Interessante notare che le due specie adottano strategie leggermente diverse per potenziare la loro alimentazione:

  • Cladocora caespitosa (il corallo simbionte): Nei siti a basso pH, questo corallo sembra aumentare la *quantità* generale di cibo catturato. Gli indicatori isotopici (in particolare la differenza nell’azoto-15 tra ospite e simbionte, δ¹⁵Nh-e) e altre analisi (SIBER) suggeriscono un maggiore contributo dell’eterotrofia alla loro dieta complessiva. Pur mangiando proporzioni simili di POM e zooplancton rispetto ai coralli a pH normale, ne consumano di più in assoluto. L’analisi del radiocarbonio ha anche rivelato che gran parte del carbonio per costruire lo scheletro proviene dallo zooplancton (oltre il 60%!), non dalla fotosintesi delle alghe simbionti, come avviene spesso nei coralli tropicali. Addirittura, una piccolissima parte (circa 1%) del carbonio dello scheletro nei coralli del vent derivava direttamente dalla CO2 vulcanica! Questo suggerisce che l’eterotrofia non solo fornisce energia diretta, ma potrebbe anche fornire nutrienti essenziali (come l’azoto) alle alghe simbionti, aiutandole a funzionare meglio (infatti abbiamo trovato più clorofilla nei coralli del vent).
  • Astroides calycularis (il corallo asimbionte): Questo corallo, che dipende al 100% dal cibo catturato, adotta una strategia diversa nei siti a basso pH. Non mangia semplicemente di più in generale, ma cambia proprio la composizione della sua dieta: aumenta drasticamente la percentuale di zooplancton consumato (fino al 97% del cibo eterotrofo!), riducendo l’apporto di POM, che è meno nutriente. Gli isotopi stabili (δ¹³C e δ¹⁵N) nei tessuti confermano chiaramente questo spostamento verso una dieta più ricca di zooplancton. Questo “upgrade” nutrizionale permette ad A. calycularis di mantenere le sue riserve lipidiche, anche se a scapito di una biomassa leggermente inferiore rispetto ai coralli a pH normale. È un compromesso: meno “massa”, ma energia sufficiente per resistere.

Primo piano estremo di polipi di corallo Astroides calycularis che catturano minuscoli organismi zooplanctonici nell'acqua. Obiettivo macro 105mm, messa a fuoco precisa sui tentacoli del corallo e sullo zooplancton, illuminazione subacquea drammatica.

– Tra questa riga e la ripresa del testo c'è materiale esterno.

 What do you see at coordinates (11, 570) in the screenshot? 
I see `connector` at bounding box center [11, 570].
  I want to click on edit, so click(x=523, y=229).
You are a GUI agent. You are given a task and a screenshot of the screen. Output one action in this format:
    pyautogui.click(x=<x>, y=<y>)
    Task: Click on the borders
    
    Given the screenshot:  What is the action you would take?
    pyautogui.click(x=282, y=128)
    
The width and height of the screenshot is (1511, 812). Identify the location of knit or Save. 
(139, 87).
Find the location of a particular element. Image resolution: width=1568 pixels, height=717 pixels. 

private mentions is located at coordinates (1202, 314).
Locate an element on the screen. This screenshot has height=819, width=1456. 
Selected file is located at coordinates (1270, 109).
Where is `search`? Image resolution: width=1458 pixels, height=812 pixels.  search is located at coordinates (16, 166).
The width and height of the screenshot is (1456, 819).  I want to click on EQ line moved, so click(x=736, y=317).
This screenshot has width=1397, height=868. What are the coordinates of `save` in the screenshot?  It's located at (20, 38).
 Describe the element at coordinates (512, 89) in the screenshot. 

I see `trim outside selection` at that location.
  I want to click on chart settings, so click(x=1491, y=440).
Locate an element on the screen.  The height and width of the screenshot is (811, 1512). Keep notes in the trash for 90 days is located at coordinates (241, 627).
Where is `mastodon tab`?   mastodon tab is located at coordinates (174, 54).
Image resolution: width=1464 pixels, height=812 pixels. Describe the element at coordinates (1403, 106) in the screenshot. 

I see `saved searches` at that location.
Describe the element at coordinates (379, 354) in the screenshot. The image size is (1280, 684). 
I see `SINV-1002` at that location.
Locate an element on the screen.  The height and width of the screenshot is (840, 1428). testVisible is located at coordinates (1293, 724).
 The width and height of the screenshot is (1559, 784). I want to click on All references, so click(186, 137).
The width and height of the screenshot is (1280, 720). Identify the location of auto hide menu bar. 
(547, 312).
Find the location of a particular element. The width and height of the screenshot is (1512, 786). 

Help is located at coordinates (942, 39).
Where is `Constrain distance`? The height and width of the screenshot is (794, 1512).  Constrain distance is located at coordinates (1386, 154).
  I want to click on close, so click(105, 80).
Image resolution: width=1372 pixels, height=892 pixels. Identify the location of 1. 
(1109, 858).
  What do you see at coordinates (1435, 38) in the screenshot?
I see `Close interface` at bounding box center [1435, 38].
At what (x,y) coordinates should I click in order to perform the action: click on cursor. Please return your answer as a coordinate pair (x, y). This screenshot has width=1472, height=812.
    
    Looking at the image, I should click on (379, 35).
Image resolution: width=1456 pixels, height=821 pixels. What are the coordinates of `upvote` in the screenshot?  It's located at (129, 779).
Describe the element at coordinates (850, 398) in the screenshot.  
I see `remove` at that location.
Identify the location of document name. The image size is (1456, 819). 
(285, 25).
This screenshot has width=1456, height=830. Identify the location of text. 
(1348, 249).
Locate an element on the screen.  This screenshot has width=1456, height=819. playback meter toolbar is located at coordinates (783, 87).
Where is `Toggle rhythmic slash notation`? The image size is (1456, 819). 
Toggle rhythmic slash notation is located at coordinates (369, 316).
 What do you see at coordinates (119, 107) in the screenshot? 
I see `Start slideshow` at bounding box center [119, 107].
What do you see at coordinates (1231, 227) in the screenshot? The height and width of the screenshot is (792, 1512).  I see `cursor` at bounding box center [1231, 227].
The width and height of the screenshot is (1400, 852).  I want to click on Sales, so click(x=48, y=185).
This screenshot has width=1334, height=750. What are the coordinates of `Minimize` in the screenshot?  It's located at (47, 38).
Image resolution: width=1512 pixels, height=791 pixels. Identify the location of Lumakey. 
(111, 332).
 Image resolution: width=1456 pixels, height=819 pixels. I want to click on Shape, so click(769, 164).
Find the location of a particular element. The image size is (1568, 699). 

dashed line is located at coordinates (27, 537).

Perché è Importante? Resilienza e Conservazione

Questa scoperta è fondamentale. Ci dice che alcuni coralli mediterranei possiedono una notevole plasticità alimentare che funge da meccanismo di acclimatazione all’acidificazione oceanica. La loro elevata capacità eterotrofica è una chiave per il loro successo e la loro resilienza in ambienti difficili.

Ma c’è di più. L’eterotrofia è nota per aiutare i coralli a resistere anche ad un altro grande stress: l’aumento della temperatura dell’acqua, che causa lo sbiancamento e la mortalità. I coralli che si nutrono attivamente possono sopravvivere meglio agli episodi di caldo estremo. Questo significa che i coralli dei siti di emissione di CO2, avendo già “allenato” la loro capacità di mangiare di più o meglio, potrebbero essere doppiamente avvantaggiati nel futuro oceano, che sarà non solo più acido ma anche più caldo.

Questi coralli “speciali” dei vent rappresentano quindi un potenziale serbatoio di resilienza per gli ecosistemi rocciosi del Mediterraneo. Proteggere queste popolazioni diventa strategicamente importante. Non sono solo curiosità naturali, ma potrebbero detenere le chiavi per la sopravvivenza a lungo termine di questi preziosi habitat in un mondo che cambia rapidamente.

La loro capacità di adattarsi ci dà una lezione importante: la vita marina è incredibilmente tenace e piena di sorprese. Sta a noi studiarla, capirla e fare tutto il possibile per proteggerla, assicurando che il nostro Mediterraneo continui a ospitare queste meraviglie anche per le generazioni future.

Ampia veduta subacquea di una scogliera rocciosa mediterranea con colonie sparse ma sane di Cladocora caespitosa e Astroides calycularis in un sito di emissione di CO2, mostrando la resilienza della vita marina. Obiettivo grandangolare 15mm, messa a fuoco nitida, luce solare che filtra dalla superficie.